La question raciale toujours sans réponse aux États-Unis
Olivier Bonnel, Xavier Sartre – Cité du Vatican
Le président des États-Unis se rend ce mardi 1er juin à Tulsa, Oklahoma, au centre du pays, pour les commémorations du 100e anniversaire du massacre de Tulsa. Les 31 mai et 1er juin 1921, des émeutes éclatèrent dans cette ville où la communauté noire était considérée comme la plus aisée de l’époque. Son quartier fut attaqué par des habitants blancs de la même cité et ravagé par des incendies. Des avions furent mêmes utilisés pour le bombarder. Au terme de ces deux jours d’affrontements, près de quarante personnes, 26 noirs et 13 blancs furent tués. Certaines sources évoquent le chiffre de 300 morts.

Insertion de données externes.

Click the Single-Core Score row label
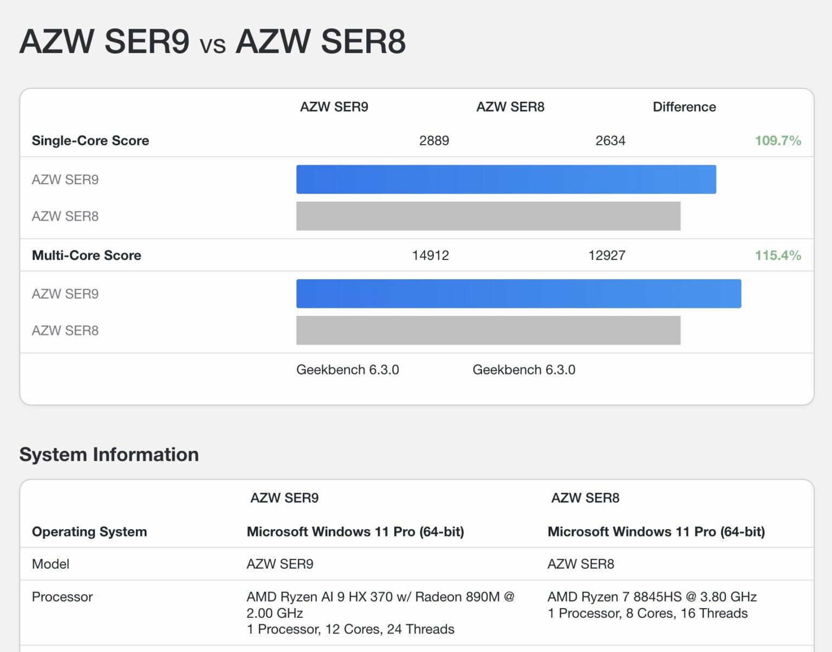This screenshot has width=832, height=652. click(90, 140)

La question raciale est au cœur de l’histoire des États-Unis depuis leur fondation, note Amélie Escobar, chercheur associée à l’Observatoire sur les États-Unis de la chaire Raoul Dandurand de l’Uqam (université du Québec à Montréal). «Les institutions politiques américaines se sont construites sur une base de relations de pouvoir entre une élite blanche anglo-saxonne et des esclaves devenus affranchis par la suite, qui ont eu beaucoup de mal à obtenir une citoyenneté de premier ordre», explique-t-elle. Depuis, les Américains oscillent entre volonté de réparer les erreurs du passé et crispation.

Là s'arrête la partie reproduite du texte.